Lead Infrastructure Engineer / Vice President | Microsoft MCT & MVP | Speaker & Blogger
In a recent YouTube video, Daniel Christian [MVP] demonstrates how to evaluate custom agents by building and running test sets inside Copilot Studio. The video walks viewers through creating prompts, assembling test sets, and using built-in evaluation tools to measure agent behavior. Importantly, the presentation mixes practical steps with conceptual guidance, making it useful for both makers and engineers. Consequently, this article summarizes the core methods and the larger tradeoffs shown in the video.
First, the video explains the standard workflow: assemble a test dataset, choose evaluators, run tests, and review results. Daniel shows how inputs can be single- or multi-turn prompts and how outputs may include both text and tool calls, which the evaluation captures and scores. Next, he describes several grader types, including exact text matches, similarity measures, and quality judgments performed by models. This layered approach helps teams measure not only correctness but also completeness and adherence to policies.
Daniel demonstrates building a small test set, importing prompts, and running an initial evaluation to see real pass/fail outcomes. He then updates the tests and runs a second evaluation to illustrate iteration and how results change as the agent evolves. Along the way, he points out common "gotchas" such as differences between a promised action and an actual system state, and how tool calls must be tracked to validate side effects. As a result, viewers get a clear example of test-driven improvement for agents.
The video highlights several tradeoffs that teams must balance when choosing evaluation strategies. For instance, exact matches give clear pass/fail signals for precise outputs, yet they fail when acceptable phrasing varies, so similarity measures or quality graders can reduce false negatives at the cost of more complex thresholds. Moreover, synthetic or LLM-generated test cases speed coverage but may miss real-world quirks that production logs expose, so mixing sources usually yields better coverage. Therefore, teams must weigh speed and scale against realism and risk when designing their test sets.
Daniel also discusses practical challenges such as flaky tests, multi-turn state management, and grading safety-sensitive behavior reliably. Automated graders can scale but sometimes miss subtle policy violations or misinterpret context, which means human review remains necessary for high-risk scenarios. Additionally, setting thresholds requires careful calibration to avoid masking regressions or creating noisy alerts that waste developer time. In short, automation reduces manual work but introduces new demands for monitoring and governance.
To address these challenges, the video recommends starting small with 5–100 cases that cover clear success and failure paths, then expanding coverage iteratively while integrating evaluations into CI/CD pipelines. It also advises combining grader types—such as similarity plus a quality rubric—to balance strictness and flexibility while adding manual checks for safety-sensitive flows. Finally, makers should track trends across runs, use versioning to compare baselines, and include real production examples to uncover edge cases earlier. Taken together, these steps help teams maintain agent quality as features and data change.
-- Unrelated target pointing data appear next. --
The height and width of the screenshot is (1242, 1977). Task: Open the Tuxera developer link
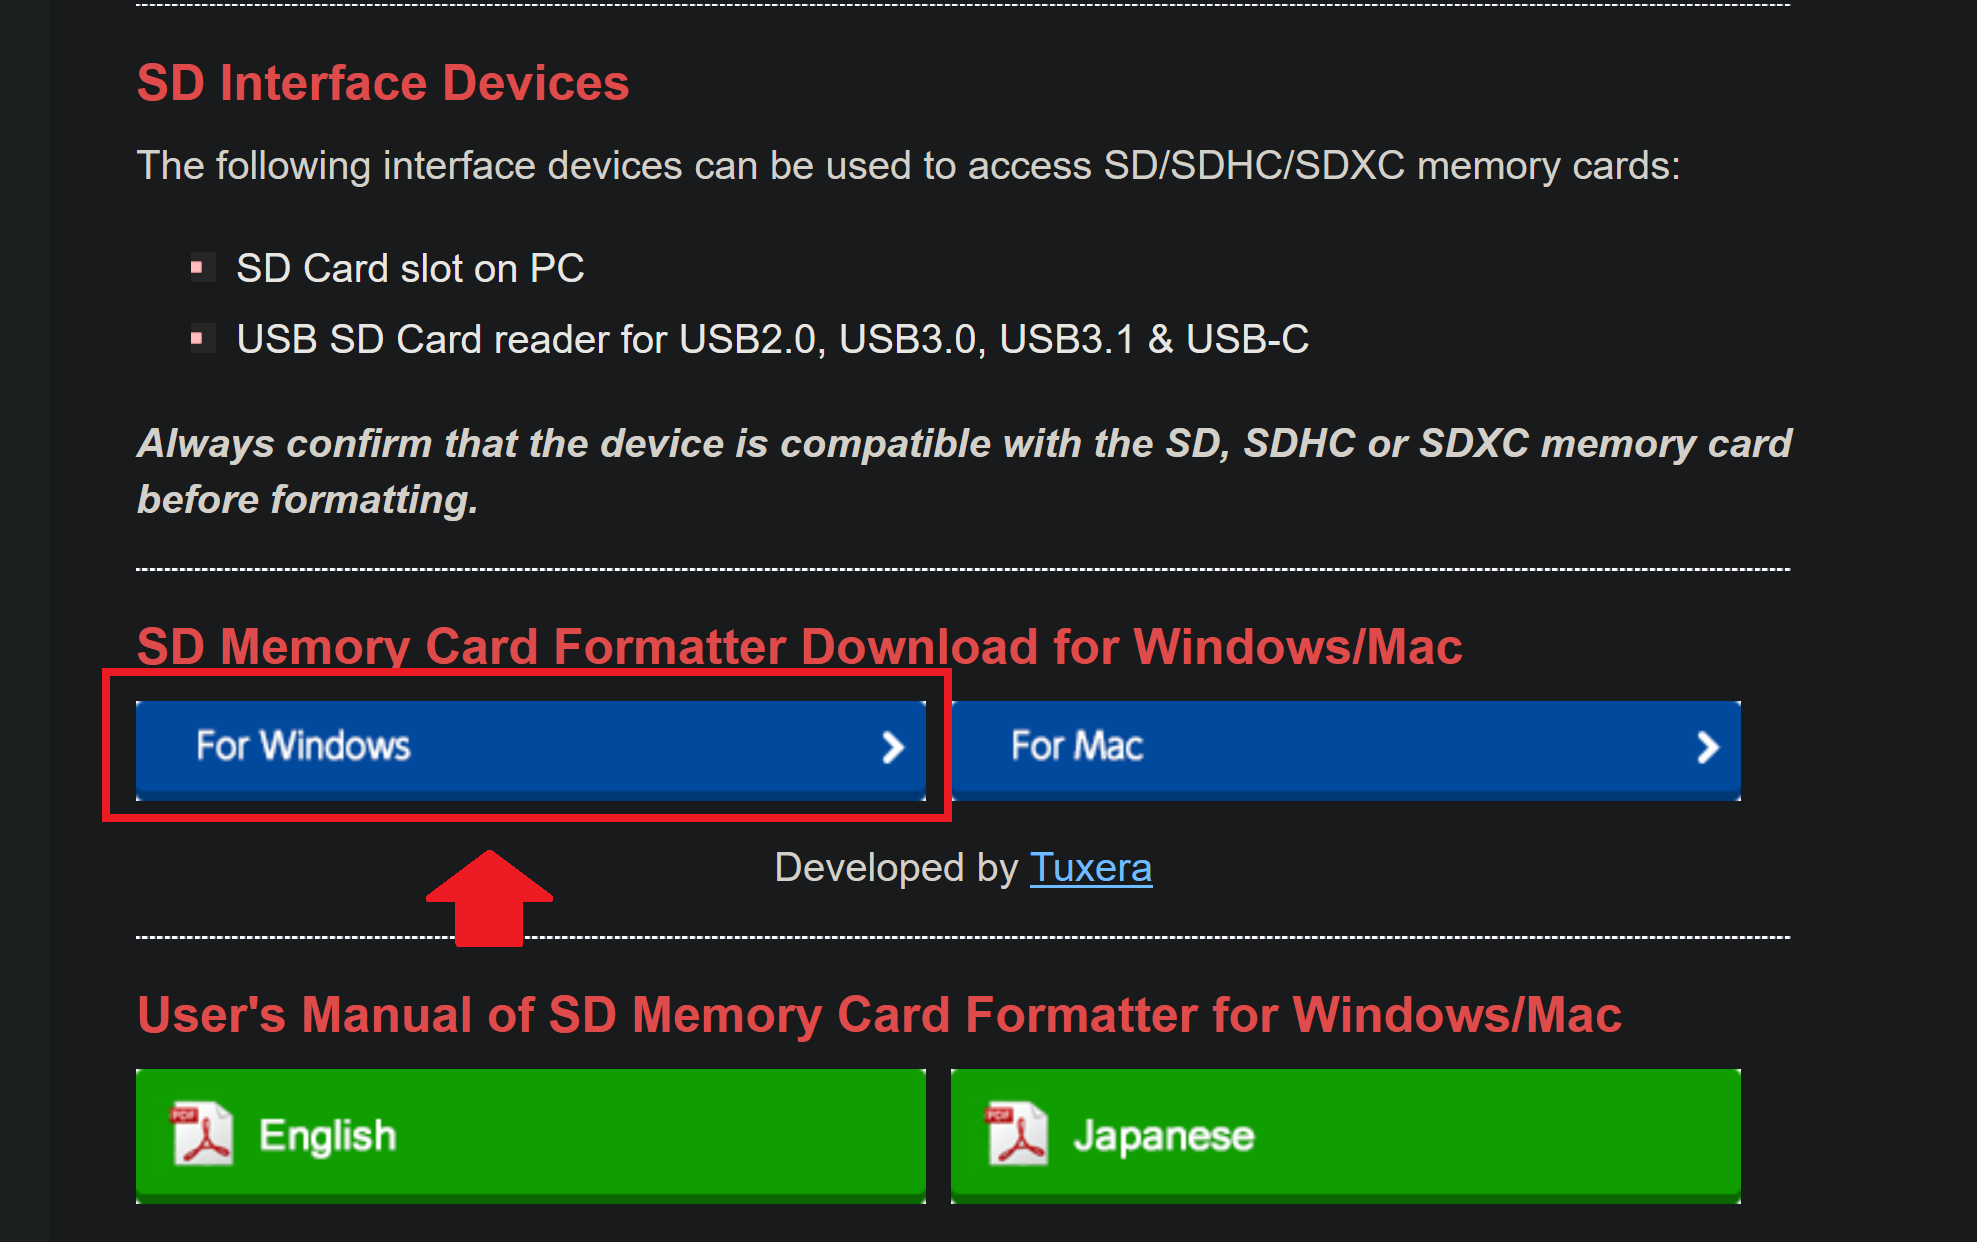coord(1090,867)
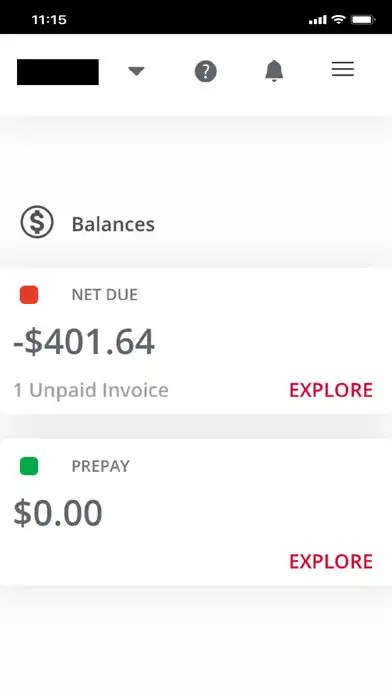This screenshot has height=696, width=392.
Task: Tap the battery icon in status bar
Action: 363,20
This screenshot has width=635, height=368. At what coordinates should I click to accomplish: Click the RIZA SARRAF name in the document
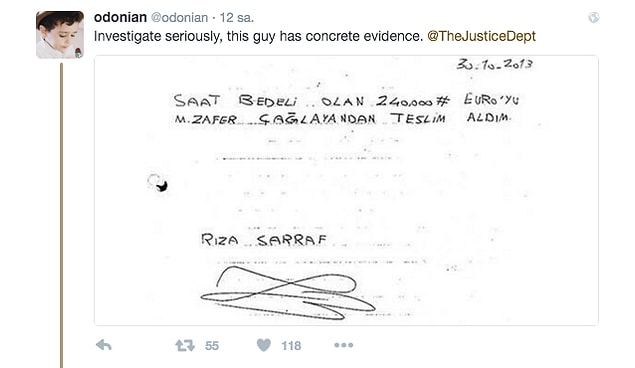pyautogui.click(x=264, y=240)
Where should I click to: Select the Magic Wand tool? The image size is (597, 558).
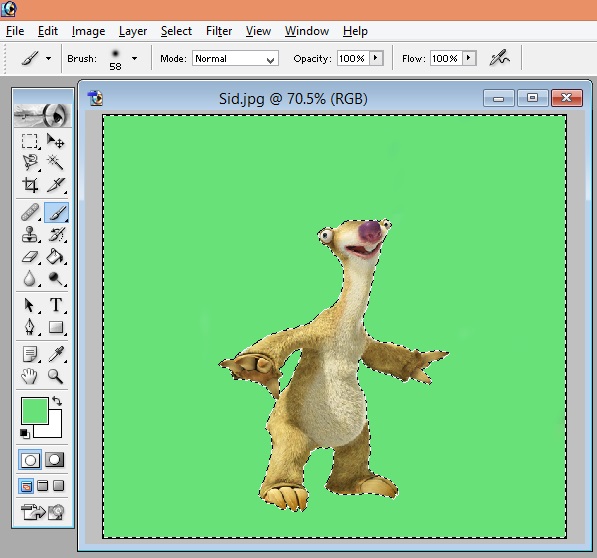(x=56, y=162)
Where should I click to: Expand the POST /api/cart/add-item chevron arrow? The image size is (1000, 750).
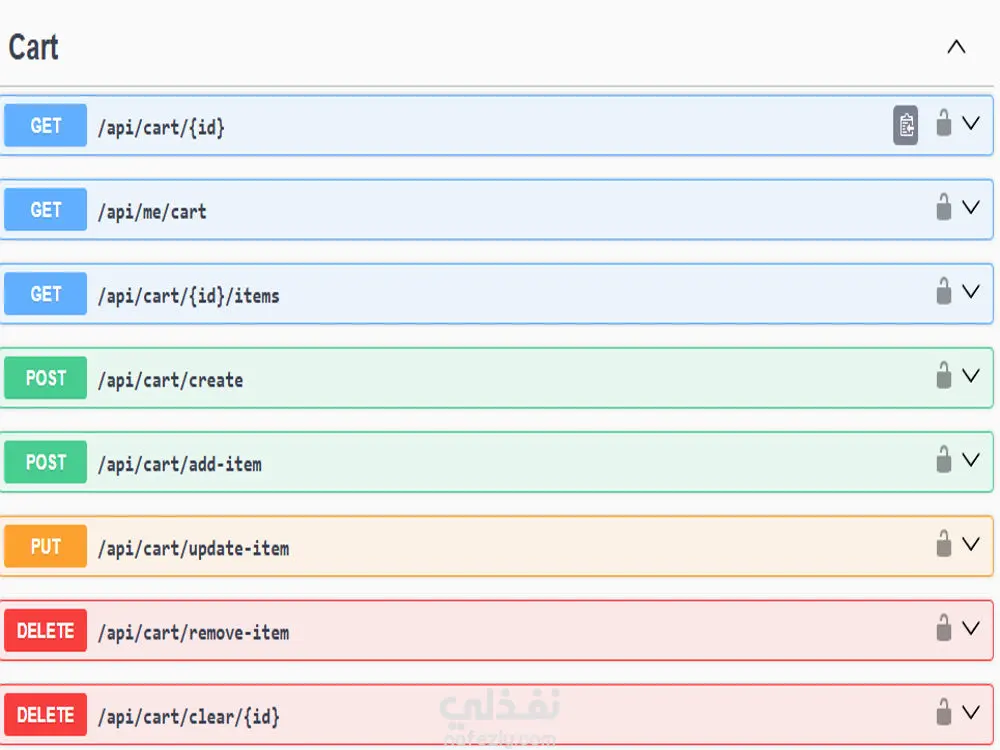pos(970,460)
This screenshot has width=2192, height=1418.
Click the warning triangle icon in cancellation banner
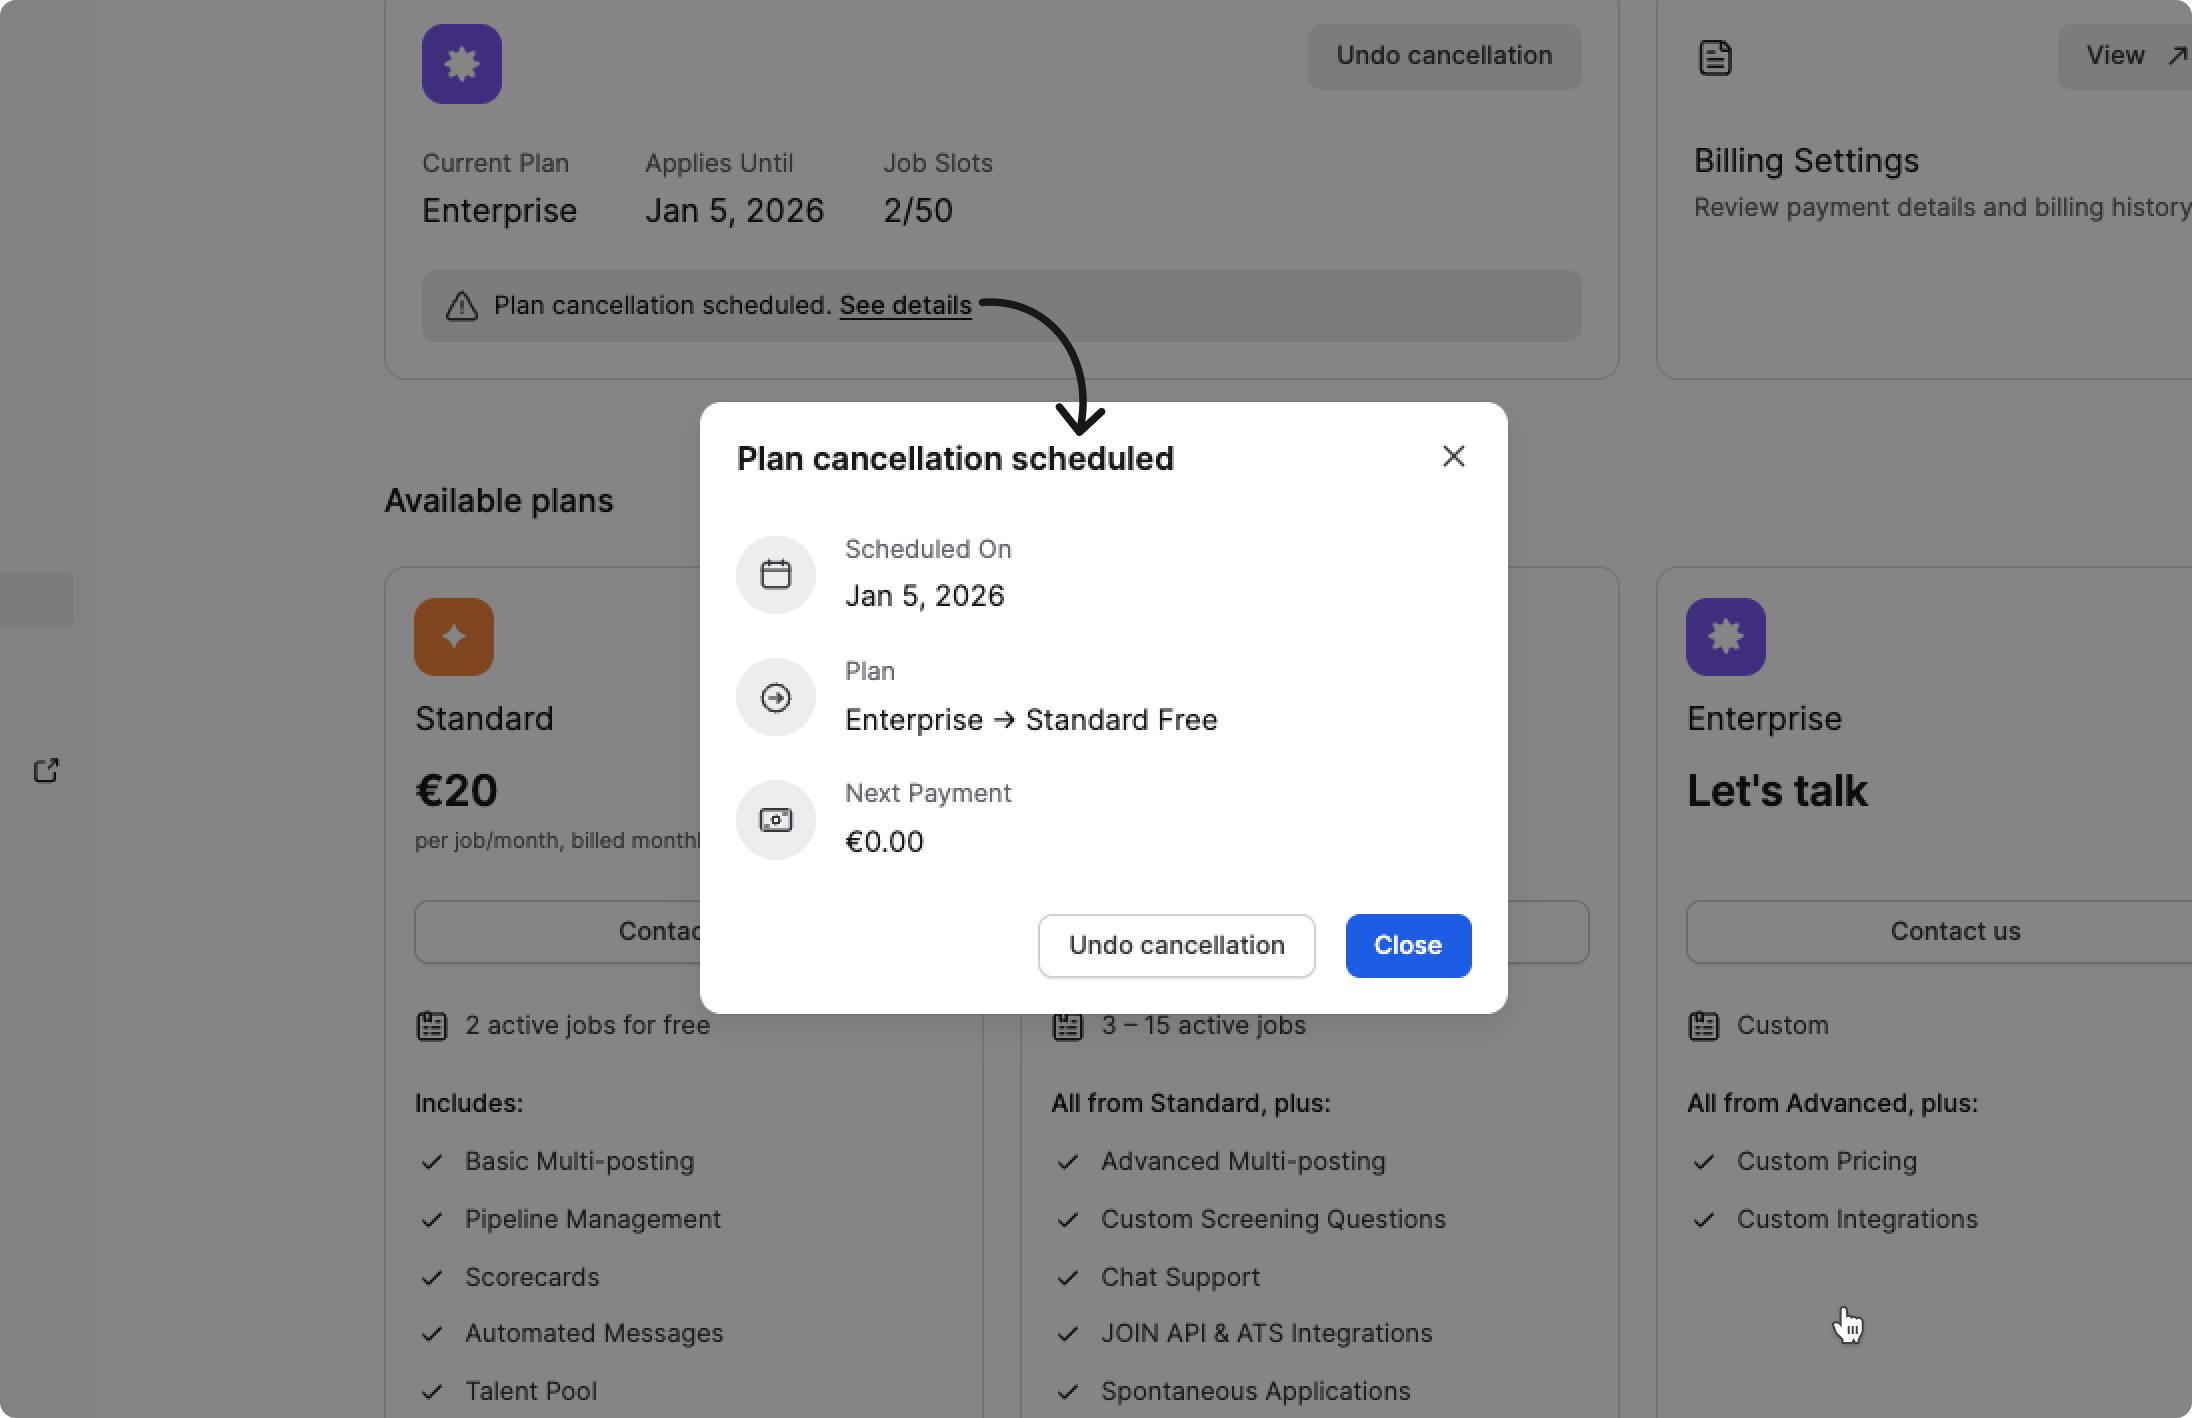pyautogui.click(x=461, y=306)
Overall, Daniel Christian [MVP] provides a practical, hands-on guide to evaluating autonomous agents using Copilot Studio test sets, while candidly describing tradeoffs and operational hurdles. His examples show how blended evaluation strategies and iterative testing help reveal both functional issues and subtle policy risks. Consequently, teams that follow this approach can build more reliable agents, provided they invest in careful test design and ongoing monitoring. Therefore, adopting these practices will improve agent quality while exposing the governance and calibration work needed to scale safely.